--- start Document section ---

Paul’s address was philosophical preaching in the truest sense. He reasoned through the essential issues of knowledge and existence, and he did so by taking Scripture as his foundation. The apostle warned the Colossians against being taken captive by “hollow and deceptive philosophy, which depends on human tradition and the basic principles of this world rather than on Christ.” The warning is not an attack on philosophy as such, as philosophy could simply refer to deep thinking about ultimate questions. It condemns human speculation, not the disciplined reasoning that begins with God’s revelation. Christians must embrace a theology, worldview, and philosophy that depend on Christ as their foundation.
Mere theism, if there is such a thing, is never sufficient. To say that there is some god is to say nothing about knowledge, truth, or salvation. Unbelievers often appeal to vague theism as if it were common ground, but it is an escape. The only ground that makes reason possible is the revelation of the true God. Christian philosophy begins with Scripture, and because Scripture is revelation from God, it provides the necessary first principles for knowledge. Every system of thought must have such a starting point. Non-Christian religions and philosophies make their starting point human speculation, and for this reason they can never deduce truth or sustain their worldviews without contradiction.

--- end Document section ---

[Exercises]
• a. Decide whether each statement agrees with the passage on Christian philosophy, answering yes or no and quoting the words of the passage that settle it: (i) the warning to the Colossians is an attack on philosophy as such; (ii) mere theism is never sufficient; (iii) non-Christian philosophies take Scripture as their starting point.
• b. Pick up the passage on Christian philosophy after its last sentence and carry it forward.

--- start Excerpted data ---

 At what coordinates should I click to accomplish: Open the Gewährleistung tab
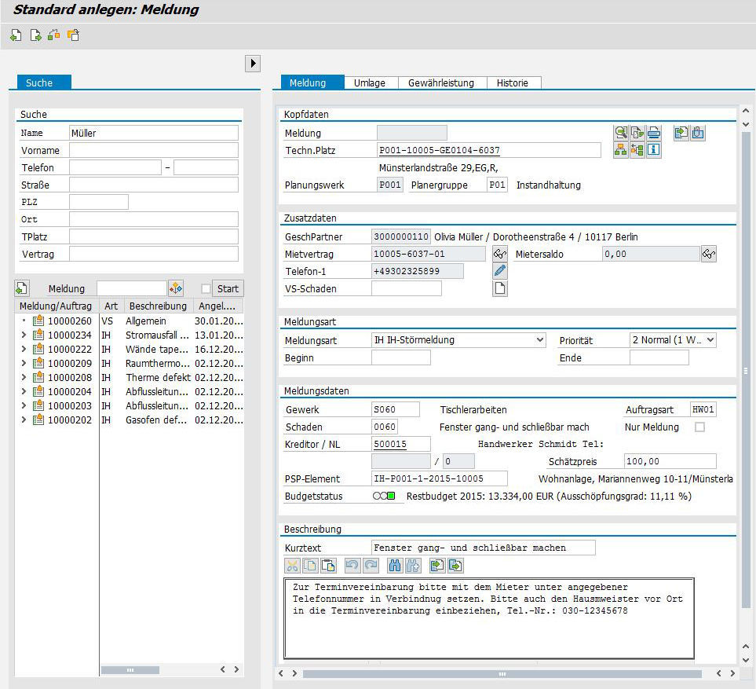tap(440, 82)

--- end Excerpted data ---
--- start Excerpted data ---

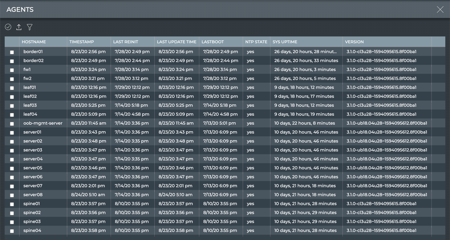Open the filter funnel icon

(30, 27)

--- end Excerpted data ---

[The replies]
• a.
(i) No: "The warning is not an attack on philosophy as such"
(ii) Yes: "Mere theism, if there is such a thing, is never sufficient."
(iii) No: "Non-Christian religions and philosophies make their starting point human speculation"

• b.
The Christian accepts God’s revelation as his starting point. He is not smuggling in a bias, but openly stating the foundation upon which thought and life must stand. We may call this Christian rationalism or biblical rationalism. It is biblical because it depends on divine revelation rather than human conjecture. It is rationalism because it begins from God’s word, apart from sensation and intuition, and it deduces knowledge in a way that demands consistency and coherence. The biblical worldview is deduced from God’s own speech and mind. Therefore, it represents perfect knowledge and rationality. Because of this foundation, Christians have nothing to fear from attacks on their faith. The weapons of the world cannot breach the fortress of revelation.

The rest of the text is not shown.